> Task goal: Could you edit the lines from the one containing "The width and height of the screenshot is (1282, 721)." through the one containing "center [440, 713]." so that "Find the location of" becomes "Locate", leaving everything else unchanged, and give back only those lines?
━━━
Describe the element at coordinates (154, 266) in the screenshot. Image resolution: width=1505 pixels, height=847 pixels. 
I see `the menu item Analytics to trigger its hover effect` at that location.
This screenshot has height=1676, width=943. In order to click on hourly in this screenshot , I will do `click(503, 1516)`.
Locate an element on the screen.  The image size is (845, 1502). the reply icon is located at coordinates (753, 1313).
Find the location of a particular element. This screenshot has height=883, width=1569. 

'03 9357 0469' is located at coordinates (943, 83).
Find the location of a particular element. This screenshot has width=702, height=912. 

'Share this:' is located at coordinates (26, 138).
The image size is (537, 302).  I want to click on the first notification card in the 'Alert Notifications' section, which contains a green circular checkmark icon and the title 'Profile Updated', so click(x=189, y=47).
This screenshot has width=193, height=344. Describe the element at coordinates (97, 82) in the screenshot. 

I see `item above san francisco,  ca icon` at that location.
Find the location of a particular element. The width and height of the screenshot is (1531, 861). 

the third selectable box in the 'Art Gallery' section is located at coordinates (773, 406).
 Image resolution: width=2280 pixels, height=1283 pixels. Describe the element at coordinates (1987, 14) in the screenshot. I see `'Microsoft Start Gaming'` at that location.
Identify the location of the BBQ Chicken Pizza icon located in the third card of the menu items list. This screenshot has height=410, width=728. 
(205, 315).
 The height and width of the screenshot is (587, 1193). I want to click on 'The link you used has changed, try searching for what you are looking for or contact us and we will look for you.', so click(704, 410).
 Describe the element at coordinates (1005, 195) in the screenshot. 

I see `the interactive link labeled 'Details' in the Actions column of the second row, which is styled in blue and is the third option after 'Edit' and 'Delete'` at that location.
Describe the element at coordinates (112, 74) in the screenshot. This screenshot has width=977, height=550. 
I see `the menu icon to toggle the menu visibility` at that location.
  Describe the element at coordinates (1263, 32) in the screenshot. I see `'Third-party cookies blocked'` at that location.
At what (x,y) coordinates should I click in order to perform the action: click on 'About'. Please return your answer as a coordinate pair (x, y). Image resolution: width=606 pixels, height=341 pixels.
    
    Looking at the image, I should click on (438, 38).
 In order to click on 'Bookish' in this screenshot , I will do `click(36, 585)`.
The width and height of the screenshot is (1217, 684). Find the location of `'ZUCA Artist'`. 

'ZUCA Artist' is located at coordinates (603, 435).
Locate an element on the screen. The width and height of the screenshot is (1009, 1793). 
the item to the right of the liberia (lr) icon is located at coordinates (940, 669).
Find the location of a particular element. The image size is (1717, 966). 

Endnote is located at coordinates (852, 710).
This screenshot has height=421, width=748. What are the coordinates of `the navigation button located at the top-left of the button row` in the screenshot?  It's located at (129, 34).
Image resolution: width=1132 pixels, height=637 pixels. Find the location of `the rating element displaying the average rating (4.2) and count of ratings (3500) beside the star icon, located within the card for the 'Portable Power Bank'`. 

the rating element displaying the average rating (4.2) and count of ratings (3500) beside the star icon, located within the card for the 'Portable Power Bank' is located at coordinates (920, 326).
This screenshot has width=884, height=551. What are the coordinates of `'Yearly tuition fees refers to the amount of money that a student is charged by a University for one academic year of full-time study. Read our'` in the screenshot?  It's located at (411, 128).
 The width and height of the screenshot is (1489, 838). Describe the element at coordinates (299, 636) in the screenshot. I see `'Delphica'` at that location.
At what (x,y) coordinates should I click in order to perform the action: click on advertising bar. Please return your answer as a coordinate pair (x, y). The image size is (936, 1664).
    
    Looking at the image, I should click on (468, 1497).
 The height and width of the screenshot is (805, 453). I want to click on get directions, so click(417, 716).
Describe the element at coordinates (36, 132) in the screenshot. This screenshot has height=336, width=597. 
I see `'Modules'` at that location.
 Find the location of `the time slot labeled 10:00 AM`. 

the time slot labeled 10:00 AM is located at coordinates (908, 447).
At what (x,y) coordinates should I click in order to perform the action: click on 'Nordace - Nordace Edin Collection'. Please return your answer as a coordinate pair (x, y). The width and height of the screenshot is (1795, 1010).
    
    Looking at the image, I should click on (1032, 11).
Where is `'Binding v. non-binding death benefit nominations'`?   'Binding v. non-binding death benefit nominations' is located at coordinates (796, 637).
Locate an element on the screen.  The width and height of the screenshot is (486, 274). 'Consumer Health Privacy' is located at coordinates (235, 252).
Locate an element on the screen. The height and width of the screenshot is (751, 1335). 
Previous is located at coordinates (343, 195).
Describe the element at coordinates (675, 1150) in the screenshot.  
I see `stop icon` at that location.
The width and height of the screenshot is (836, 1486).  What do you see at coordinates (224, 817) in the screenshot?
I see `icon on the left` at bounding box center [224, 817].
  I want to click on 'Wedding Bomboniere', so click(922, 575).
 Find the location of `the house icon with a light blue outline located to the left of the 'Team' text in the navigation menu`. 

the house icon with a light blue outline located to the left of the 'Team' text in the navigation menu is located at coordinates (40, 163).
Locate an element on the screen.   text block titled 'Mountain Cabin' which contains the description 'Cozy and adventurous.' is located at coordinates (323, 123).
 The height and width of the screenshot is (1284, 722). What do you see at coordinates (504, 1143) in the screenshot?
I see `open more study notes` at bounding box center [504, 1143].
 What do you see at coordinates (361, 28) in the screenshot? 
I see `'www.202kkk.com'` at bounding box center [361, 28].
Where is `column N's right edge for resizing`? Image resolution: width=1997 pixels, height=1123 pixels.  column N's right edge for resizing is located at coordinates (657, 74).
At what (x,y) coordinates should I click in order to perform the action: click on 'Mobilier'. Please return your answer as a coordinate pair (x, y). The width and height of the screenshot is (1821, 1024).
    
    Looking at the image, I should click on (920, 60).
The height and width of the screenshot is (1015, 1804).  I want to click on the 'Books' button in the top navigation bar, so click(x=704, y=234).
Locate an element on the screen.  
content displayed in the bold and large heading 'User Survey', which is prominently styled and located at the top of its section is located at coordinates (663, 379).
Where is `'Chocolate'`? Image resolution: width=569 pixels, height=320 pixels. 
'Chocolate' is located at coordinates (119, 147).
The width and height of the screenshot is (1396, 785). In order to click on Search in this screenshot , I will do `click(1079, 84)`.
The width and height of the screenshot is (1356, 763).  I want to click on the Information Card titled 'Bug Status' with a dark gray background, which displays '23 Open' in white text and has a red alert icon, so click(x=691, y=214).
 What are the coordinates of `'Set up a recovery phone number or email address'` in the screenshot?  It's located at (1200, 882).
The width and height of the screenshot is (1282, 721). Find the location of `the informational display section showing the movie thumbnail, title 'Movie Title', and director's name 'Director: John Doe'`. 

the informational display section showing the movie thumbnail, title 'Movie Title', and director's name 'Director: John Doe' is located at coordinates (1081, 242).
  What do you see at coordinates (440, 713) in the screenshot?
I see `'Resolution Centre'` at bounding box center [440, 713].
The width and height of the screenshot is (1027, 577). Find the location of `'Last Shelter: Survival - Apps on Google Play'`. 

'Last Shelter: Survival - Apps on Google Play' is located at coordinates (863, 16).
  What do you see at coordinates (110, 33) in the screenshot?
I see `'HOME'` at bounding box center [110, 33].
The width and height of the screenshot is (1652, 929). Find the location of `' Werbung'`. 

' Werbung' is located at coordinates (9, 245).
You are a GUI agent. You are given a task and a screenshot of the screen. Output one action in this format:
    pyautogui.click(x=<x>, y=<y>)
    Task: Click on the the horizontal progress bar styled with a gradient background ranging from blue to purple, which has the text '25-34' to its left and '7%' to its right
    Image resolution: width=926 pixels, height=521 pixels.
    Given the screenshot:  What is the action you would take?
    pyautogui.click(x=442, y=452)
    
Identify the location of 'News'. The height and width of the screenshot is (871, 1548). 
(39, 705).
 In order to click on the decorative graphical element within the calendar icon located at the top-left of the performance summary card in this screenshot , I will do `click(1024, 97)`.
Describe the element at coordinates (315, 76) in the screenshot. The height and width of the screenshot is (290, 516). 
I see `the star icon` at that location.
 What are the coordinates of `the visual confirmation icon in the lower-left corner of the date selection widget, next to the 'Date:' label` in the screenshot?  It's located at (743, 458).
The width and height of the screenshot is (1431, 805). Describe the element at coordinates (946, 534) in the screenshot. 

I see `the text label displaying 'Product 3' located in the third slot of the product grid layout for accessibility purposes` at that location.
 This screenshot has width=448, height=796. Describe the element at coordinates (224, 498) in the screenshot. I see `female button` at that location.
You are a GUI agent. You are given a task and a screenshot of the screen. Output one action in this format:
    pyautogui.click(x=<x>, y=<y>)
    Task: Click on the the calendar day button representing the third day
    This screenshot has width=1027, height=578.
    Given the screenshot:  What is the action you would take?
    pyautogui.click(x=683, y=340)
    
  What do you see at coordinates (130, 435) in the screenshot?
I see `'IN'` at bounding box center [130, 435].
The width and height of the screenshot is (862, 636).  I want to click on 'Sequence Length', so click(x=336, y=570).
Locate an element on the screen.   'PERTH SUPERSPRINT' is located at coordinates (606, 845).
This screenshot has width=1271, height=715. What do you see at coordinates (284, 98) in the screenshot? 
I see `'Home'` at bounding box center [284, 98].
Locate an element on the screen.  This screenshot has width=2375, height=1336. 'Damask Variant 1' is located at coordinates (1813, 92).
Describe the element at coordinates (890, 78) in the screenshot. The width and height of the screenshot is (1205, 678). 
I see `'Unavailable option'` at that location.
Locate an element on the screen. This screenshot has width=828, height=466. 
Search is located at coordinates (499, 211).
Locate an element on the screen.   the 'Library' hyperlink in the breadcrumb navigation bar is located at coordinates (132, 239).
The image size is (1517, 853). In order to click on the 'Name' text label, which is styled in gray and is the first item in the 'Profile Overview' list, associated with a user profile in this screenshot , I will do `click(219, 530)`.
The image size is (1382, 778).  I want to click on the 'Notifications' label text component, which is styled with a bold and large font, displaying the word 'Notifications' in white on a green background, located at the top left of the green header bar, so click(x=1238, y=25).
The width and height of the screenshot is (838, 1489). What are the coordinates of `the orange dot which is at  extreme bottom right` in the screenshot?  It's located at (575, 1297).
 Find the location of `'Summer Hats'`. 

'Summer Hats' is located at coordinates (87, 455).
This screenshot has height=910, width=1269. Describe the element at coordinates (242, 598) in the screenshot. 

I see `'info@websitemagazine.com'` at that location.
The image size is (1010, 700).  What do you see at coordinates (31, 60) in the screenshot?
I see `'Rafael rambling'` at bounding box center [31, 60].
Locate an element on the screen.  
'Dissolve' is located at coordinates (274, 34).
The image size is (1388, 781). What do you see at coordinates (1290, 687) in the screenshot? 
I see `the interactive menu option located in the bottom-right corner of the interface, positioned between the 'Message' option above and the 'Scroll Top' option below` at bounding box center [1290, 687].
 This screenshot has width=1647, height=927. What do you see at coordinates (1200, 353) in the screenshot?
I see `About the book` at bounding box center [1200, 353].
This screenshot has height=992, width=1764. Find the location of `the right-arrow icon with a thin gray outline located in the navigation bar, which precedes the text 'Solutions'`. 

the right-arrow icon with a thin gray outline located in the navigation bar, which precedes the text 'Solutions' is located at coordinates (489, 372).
━━━
> Solution for this exercise:
The width and height of the screenshot is (1282, 721). Locate `the informational display section showing the movie thumbnail, title 'Movie Title', and director's name 'Director: John Doe'`. 

the informational display section showing the movie thumbnail, title 'Movie Title', and director's name 'Director: John Doe' is located at coordinates (1081, 242).
  What do you see at coordinates (440, 713) in the screenshot?
I see `'Resolution Centre'` at bounding box center [440, 713].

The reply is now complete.